Three things to notice when you run this yourself:

  1. The model never sees the denied tools. fs.remove is not in the tool list because tools_policy rejected it at registry time. The model cannot be "tricked" into calling something it never knew about.
  2. The reasons are user-facing. path_guard and command_guard return strings explaining which rule fired, so the model can surface a useful refusal to the user instead of a generic "tool failed." Good governance is also good UX.
  3. Every refusal is in the metrics. audit.policy.deny, audit.meta.deny, and the OTel tool.policy=denied span attribute make the policy posture observable. You can graph it.

Run it, break it on purpose, watch the spans. The example exists so the governance story is something you do, not something you read.

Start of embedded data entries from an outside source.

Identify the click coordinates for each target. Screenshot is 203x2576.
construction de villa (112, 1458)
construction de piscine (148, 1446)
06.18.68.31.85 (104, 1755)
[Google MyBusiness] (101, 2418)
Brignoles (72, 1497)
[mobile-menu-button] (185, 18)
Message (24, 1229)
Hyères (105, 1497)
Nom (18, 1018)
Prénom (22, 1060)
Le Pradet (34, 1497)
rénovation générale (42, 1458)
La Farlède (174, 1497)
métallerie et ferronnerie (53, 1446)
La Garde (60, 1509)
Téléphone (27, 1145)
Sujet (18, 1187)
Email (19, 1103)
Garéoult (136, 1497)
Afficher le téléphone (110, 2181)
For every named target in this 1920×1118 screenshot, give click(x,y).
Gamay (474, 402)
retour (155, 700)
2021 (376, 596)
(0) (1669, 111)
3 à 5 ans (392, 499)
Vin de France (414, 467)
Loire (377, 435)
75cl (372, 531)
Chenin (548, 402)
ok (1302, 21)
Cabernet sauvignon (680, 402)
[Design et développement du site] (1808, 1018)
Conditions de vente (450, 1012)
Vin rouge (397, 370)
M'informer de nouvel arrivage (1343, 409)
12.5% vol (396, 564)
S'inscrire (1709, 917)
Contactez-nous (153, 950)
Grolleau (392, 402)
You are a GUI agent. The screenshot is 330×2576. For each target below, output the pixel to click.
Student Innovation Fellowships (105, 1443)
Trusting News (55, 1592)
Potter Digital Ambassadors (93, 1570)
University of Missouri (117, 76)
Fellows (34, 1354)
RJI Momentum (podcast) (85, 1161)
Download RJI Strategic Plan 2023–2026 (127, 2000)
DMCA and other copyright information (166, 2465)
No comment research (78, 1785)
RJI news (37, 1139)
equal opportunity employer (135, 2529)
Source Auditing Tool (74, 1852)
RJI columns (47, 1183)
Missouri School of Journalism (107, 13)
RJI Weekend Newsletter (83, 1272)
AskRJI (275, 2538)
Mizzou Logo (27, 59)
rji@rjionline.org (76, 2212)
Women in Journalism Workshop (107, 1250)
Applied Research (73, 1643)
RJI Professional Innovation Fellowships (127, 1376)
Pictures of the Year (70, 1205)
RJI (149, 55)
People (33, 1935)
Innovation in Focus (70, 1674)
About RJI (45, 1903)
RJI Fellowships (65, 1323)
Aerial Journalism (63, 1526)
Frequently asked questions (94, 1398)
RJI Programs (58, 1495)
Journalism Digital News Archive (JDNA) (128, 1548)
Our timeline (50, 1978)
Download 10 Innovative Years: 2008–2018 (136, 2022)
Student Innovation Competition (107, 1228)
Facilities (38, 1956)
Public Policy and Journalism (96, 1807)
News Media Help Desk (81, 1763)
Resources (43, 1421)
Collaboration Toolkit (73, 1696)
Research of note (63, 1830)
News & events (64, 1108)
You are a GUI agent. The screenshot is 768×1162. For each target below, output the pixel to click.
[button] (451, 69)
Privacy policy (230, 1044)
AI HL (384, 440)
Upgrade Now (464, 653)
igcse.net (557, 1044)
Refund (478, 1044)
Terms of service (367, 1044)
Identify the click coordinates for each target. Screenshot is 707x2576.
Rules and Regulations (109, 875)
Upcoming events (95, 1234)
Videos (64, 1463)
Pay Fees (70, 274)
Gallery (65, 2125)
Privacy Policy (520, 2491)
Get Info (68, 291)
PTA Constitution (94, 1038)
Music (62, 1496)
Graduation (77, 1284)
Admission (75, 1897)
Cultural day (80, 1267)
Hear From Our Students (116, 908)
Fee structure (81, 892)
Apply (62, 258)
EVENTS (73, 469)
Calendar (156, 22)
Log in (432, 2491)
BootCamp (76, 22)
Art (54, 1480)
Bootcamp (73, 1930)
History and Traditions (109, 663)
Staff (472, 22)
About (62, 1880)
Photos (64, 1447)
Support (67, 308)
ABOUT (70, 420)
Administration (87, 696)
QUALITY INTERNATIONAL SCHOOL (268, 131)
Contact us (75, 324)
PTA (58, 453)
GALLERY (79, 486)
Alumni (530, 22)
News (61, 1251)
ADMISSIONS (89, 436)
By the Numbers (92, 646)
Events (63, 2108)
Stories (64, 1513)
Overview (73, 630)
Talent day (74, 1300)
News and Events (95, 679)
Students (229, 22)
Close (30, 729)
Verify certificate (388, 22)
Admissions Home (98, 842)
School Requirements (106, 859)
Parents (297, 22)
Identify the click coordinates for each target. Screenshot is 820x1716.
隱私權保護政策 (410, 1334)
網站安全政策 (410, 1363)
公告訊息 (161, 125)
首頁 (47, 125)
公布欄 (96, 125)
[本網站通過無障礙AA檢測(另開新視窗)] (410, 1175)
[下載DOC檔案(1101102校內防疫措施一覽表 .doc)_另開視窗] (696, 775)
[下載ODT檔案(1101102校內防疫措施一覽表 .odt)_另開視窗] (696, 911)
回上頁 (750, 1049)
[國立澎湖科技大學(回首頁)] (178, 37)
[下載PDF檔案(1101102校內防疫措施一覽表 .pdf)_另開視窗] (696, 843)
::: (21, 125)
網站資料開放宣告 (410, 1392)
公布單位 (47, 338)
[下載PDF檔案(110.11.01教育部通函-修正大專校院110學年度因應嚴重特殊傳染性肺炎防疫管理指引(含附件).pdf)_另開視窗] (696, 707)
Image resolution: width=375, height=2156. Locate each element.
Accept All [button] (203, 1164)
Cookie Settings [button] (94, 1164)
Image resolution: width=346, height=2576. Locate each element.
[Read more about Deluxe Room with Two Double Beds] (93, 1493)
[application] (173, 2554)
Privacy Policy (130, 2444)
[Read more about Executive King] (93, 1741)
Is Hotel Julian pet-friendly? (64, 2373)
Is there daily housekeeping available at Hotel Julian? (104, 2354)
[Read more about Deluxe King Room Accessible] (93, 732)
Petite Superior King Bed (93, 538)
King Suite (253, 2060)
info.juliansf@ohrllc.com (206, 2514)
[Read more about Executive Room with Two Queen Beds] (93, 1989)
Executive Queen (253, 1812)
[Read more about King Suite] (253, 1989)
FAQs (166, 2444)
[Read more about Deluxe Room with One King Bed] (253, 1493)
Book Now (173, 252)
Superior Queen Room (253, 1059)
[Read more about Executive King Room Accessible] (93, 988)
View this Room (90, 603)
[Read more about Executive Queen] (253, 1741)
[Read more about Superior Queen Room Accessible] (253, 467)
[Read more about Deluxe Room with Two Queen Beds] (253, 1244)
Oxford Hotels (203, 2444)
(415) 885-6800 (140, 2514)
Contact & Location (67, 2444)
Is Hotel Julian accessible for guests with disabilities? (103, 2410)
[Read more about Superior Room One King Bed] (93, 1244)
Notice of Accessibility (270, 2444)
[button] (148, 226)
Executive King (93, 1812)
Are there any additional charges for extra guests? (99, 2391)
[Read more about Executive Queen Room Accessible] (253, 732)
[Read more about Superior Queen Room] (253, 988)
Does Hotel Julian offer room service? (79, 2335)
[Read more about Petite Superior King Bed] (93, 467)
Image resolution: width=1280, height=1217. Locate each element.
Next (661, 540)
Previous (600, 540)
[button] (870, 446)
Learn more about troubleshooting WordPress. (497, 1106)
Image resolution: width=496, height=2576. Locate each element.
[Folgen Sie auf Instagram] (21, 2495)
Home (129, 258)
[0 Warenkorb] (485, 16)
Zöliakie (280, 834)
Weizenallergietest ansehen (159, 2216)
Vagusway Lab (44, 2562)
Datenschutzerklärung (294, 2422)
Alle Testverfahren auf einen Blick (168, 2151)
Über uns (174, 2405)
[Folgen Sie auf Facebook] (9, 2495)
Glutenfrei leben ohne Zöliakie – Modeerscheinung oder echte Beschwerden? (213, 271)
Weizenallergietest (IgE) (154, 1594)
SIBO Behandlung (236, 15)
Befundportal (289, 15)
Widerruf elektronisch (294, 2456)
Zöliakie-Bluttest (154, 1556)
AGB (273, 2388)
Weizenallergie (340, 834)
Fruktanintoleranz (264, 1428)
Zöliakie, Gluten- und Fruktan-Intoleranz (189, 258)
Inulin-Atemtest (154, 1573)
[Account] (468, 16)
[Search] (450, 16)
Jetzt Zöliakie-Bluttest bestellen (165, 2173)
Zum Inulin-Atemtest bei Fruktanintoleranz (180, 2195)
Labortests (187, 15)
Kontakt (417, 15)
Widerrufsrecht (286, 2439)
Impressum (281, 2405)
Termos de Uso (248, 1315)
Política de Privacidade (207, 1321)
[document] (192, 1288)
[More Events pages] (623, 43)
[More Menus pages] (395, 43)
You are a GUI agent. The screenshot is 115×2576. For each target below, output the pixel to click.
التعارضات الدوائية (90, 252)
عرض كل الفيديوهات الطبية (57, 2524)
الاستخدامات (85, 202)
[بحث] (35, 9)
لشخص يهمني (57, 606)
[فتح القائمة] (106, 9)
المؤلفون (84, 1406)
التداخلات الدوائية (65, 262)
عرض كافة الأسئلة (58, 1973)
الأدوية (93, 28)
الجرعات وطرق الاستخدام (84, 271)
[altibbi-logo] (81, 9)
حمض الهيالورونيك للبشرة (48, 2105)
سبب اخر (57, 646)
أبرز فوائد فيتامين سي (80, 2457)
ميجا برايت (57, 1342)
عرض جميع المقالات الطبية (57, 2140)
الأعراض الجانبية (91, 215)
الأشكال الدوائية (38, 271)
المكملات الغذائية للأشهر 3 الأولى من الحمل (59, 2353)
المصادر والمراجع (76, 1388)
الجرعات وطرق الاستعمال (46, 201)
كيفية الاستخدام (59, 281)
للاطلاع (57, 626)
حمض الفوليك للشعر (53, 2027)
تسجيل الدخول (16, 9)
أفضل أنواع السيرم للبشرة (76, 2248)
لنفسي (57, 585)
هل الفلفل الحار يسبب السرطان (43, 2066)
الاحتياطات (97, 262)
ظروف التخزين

Designing your own governance posture

A practical checklist for going from "harness exists" to "harness is governed":

  1. Pin tools_policy: mode: allowlist. Implicit allow-by-default is the most common production footgun.
  2. Add the audit-everything hook pair first. You cannot tune what you cannot measure. Two ~10-line files give you call rate, refusal rate, and per-tool counts.
  3. Stack guards at priority 10. One hook per category of risk (commands, paths, network, data). Resist combining them into one mega-hook; the point of artifacts is that each file is a single-responsibility unit reviewers can reason about.
  4. Enforce channel narrowing. Block raw built-ins (exec.run, ungoverned fs.write) so that all sensitive surfaces flow through named, audited tools.
  5. Wire meta.register_tool from day one — even if you don't use self-augmentation yet. The hook is cheap insurance against future capability creep.
  6. Constrain delegation. Set delegation.max_depth and iterations_per_depth deliberately. Open-ended sub-agent trees are the most common source of "why did this agent run for 40 minutes?" incidents.
  7. Bring in OS-level isolation when you go to prod. Hooks are not a substitute for a non-privileged user, a read-only filesystem, and a network namespace. See the Production Deployment and Network Sandboxing guides.

Treat this as a starting posture, not a final one. Governance is a living artifact set; it should evolve with the agent and the threats you're learning to care about.

Anti-patterns

A few shapes that look reasonable in isolation but undermine the model:

  • A single "do all the things" hook. It collapses the priority ladder, hides the policy from reviewers, and makes incident response harder. Split by responsibility.
  • Allow-list with a wildcard catch-all ("*"). This is just default-allow with extra steps. If you need it briefly, leave a TODO and a deadline.
  • Hook logic that calls external services for policy decisions. Hooks should be deterministic. Push that I/O into a tool with its own governance; let the hook consult cached state.
  • Self-augmentation without meta_tool_guard. You have just handed the agent a back door into the registry.
  • Treating OTel as optional. A governed agent without spans is a governed agent you cannot audit after the fact. Wire the collector even in dev.

Governance in AI Harness is not a feature. It is the shape the primitives take when you compose them honestly. Read the artifacts, write the hooks, ship the policy in a PR — and the harness will hold the line for you.